Keputusan untuk mengembalikan Finley kepada orang tuanya dibuat oleh dua hakim awam, yang juga dikenal sebagai Hakim Perdamaian, yang merupakan sukarelawan tanpa pelatihan hukum.
Saya pribadi percaya bahwa dengan skala kegagalan pengadilan dan sejauh mana layanan sosial kita bekerja terlalu keras, hal ini bukanlah suatu hal yang mengejutkan dan saya ingin bukti-bukti tersebut dapat mengarahkan ke mana hal ini mengarah dan kepada mereka yang membuat keputusan, yang pada akhirnya bertanggung jawab atas kegagalan dalam menegakkan hukum. ambil bagian dalam penyelidikan
Toby Perkins LP
Mereka dibantu dalam sidang keluarga dan pengadilan oleh penasihat hukum yang membantu masalah hukum dan prosedural.
Namun Perkins, yang menjabat sebagai anggota parlemen Chesterfield sejak 2010, mengatakan “pertanyaan yang sah” harus ditanyakan mengenai proses pengadilan yang menyebabkan kembalinya Finley dan “praktik yang lebih luas” yang berkontribusi pada kematiannya daripada “keputusan individu”.

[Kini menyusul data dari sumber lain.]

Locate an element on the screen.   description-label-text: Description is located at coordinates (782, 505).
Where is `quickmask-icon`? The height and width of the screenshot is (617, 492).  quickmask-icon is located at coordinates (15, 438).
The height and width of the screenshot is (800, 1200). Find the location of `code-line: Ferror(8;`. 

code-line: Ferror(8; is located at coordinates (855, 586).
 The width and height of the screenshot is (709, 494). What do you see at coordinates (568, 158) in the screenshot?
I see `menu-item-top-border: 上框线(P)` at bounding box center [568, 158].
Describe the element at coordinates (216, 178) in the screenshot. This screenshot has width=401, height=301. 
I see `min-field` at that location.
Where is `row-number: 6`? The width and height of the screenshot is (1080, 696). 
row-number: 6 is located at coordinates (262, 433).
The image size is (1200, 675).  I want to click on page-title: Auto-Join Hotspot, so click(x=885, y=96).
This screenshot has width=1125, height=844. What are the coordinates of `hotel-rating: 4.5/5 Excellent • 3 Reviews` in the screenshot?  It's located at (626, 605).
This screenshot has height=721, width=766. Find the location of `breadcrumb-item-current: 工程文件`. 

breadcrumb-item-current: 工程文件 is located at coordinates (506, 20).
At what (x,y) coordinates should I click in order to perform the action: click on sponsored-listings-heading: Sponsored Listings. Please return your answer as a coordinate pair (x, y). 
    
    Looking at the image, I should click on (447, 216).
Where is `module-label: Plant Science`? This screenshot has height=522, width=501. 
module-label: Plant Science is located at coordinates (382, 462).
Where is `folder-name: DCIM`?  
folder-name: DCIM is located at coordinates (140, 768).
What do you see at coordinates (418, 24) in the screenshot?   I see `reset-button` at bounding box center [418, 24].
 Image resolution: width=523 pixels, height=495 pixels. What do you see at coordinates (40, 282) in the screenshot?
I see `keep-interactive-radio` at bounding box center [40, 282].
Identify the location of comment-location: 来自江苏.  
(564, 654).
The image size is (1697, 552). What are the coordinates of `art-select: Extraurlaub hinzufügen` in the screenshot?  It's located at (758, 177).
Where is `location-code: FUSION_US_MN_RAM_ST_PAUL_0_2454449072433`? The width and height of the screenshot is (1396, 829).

Dia berkata: “Ada pertanyaan yang sah mengenai pengadilan dan tentang cara seluruh proses ini ditangani.”
Dia menambahkan: “Saya benar-benar khawatir bahwa apa yang akan terjadi di sini adalah, Anda tahu, Kementerian Kehakiman akan mengatakan, ‘Ini adalah keputusan yang buruk dari hakim’, atau layanan sosial akan mengatakan, ‘Ini’ adalah keputusan yang buruk dari pihak pengadilan. pekerja sosial, dan praktik yang lebih luas di pengadilan dan layanan sosial kita akan terkena dampaknya.
“Saya secara pribadi percaya bahwa dengan skala kegagalan pengadilan dan sejauh mana layanan sosial kita bekerja terlalu keras, hal ini tidak mengejutkan dan saya ingin bukti-bukti tersebut dapat mengarahkan kita ke mana hal ini mengarah dan bagi mereka yang membuat keputusan, mereka yang pada akhirnya bertanggung jawab atas segala hal yang terjadi. kegagalan untuk mengambil bagian dalam penyelidikan.”